Jan 6th, 2015 3:44 pm | By

Some of Bill Cosby’s accusers are fighting back.

Two women who have accused Bill Cosby of historical sex offences have joined a defamation action against the star.

The original case was filed in December by Tamara Green, who has accused Cosby of assaulting her in the 1970s.

The two new plaintiffs are Therese Serignese and Linda Traitz.

The women claim the comedian publicly called them liars through statements issued by his representatives. Cosby is facing a series of accusations, which he has called “unsubstantiated”.

The women’s lawyer, Joseph Cammarata, said the civil action allows them to have their allegations heard now criminal statutes of limitation have expired.

Ms Green, who first spoke out regarding her allegations in 2005, said in her claim that [Cosby’s publicist David} Brokaw had made statements intended to expose her to public contempt and ridicule.

Well that’s what you do when you’re a rich and famous tv star accused of drugging and raping a slew of women – you do your best to expose them to public contempt and ridicule, by way of discrediting their testimony.

Ms Serignese and Ms Traitz, from Florida, allege in the amended complaint that when they came forward in November last year, Mr Singer issued responses for Cosby that said they were lying.

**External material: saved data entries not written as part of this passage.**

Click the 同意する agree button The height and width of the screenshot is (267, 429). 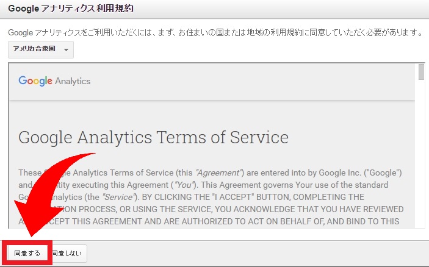(x=27, y=253)
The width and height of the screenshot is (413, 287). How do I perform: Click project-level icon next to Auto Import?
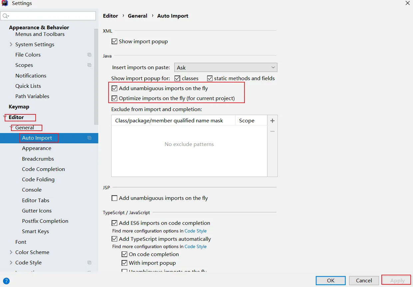coord(89,138)
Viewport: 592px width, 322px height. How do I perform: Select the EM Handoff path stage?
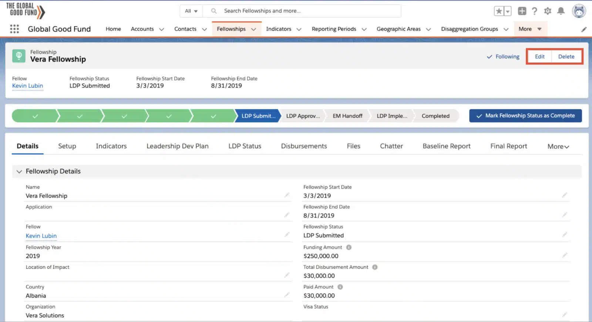pyautogui.click(x=347, y=116)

Best known as Dr Cliff Huxtable on The Cosby Show from 1984 to 1992, the 77-year-old comedian is facing a number of allegations dating back to the 1970s.

The accusations, which he has described as “fantastical” and “uncorroborated”, have led to some of his stand-up shows being called off and the cancellation of some TV projects.

Cosby has not been charged in connection with any of the allegations.

I look forward to hundreds of Irish blog posts explaining that the police have not arrested Cosby and therefore the BBC is smearing him.